AleSmith’s Zien, whose Speedway Stout is among his most respected beers (and not unlike Beer Geek Breakfast), also uses the sites to check in with his customers and co-geeks. He has gone as far as replacing bottles of his beer when necessary as a preventative yet appreciative measure, even when the beer geek clearly procured the bottle beyond normal distribution channels. That’s because, as both brewers agree, beer trading is a healthy way for a brewery to gain international attention.
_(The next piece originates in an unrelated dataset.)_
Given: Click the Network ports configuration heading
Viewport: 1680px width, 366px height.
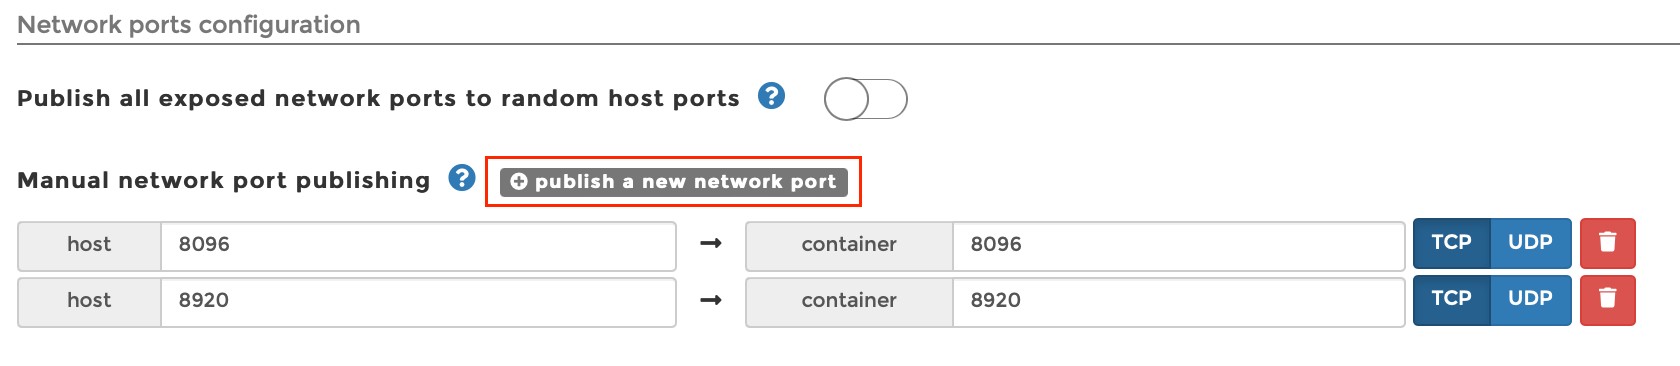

Of course, it’s not always about worldwide notoriety. Ungstrup’s fortieth birthday beer never made it beyond the Netherlands, where it was brewed, or Denmark. Papsø also got a commemorative ale, in his case for his 10,000th review, brewed by Danish brewery Amager Bryghus. He told a story about his friend, Amager’s brewer/owner, who got permission to attend a huge blind tasting of extreme American beers despite the fact that his wife was going into labor.
Speaking of crowning, Riley prefers to review in solace, and said, “Before cracking the crown, I check the brewery’s Web site for useful information.” Then he’ll do a search for more. He’s even called up brewers. He keeps thinking he’ll slow down, but shows no signs.
As for our friends in Denmark, when will they stop raising the bar (no pun intended)? Ungstrup doesn’t see a need for this kick to end, jokingly envisioning a nursing home with an ever-changing beer list. “There are so many untried beers out there, so why stop? It makes for a good excuse to travel, see the world and meet old and new friends.”
Brian Yaeger
Brian Yaeger is the author of Red, White, & Brew: An American Beer Odyssey. He lives in San Francisco.